This time, when I calculate `cdf(dist, 0.9)` I get 0.466, so I believe there’s a 47% chance that fewer than 90% of my widgets are assembled correctly. Why would it be more likely that the true success rate is less than 90% when my sample size is much larger?

I get that the math works out that way and I sort of see why…as alpha and beta increase (but the ratio between them stays the same), the Beta distribution becomes more concentrated around the mean, so the area under the curve around the mean increases, but intuitively this doesn’t make sense. I would have expected to become more confident as I take larger and larger samples.

I must be missing something…?

EDIT: Okay, I think I see what’s going on here. When I compute the cumulative probability via `cdf(dist, 0.9)`, for example, I’m computing the cumulative probability up to and including 0.9, so it’s always going to increase.
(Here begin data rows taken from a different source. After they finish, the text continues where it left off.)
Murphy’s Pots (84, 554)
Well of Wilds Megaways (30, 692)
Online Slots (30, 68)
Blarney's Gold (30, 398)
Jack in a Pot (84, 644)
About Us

If I use a value of 0.89, the output of `cdf(dist, 0.89)` in fact decreases with larger sample sizes, as I expected. I guess I’ll leave this topic here in case I make the same silly mistake in the future and come here looking for answers

1 Like

But is `Beta(9, 1)` the prior you are looking for?
In the post:

but actually, the prior belief is that there is some `p` for which the widgets have `p` chance of being correctly assembled. And actually a reasonable representation of this prior belief would be a `Beta(1,1)` flat distribution. The first batch of items split 9-1, and so the posterior after the first batch is `Beta(10,2)`.

This `Beta(10,2)` posterior behaves much more as expected, having a mode at 0.9 and going to zero at 1.0 (which `Beta(9,1)` doesn’t - counter to intuition from 9-1 split).

With this posterior as the prior for the next batch, which comes at 90-10, you get a posterior of `Beta(100,12)`, which still has a mode at 0.9.

1 Like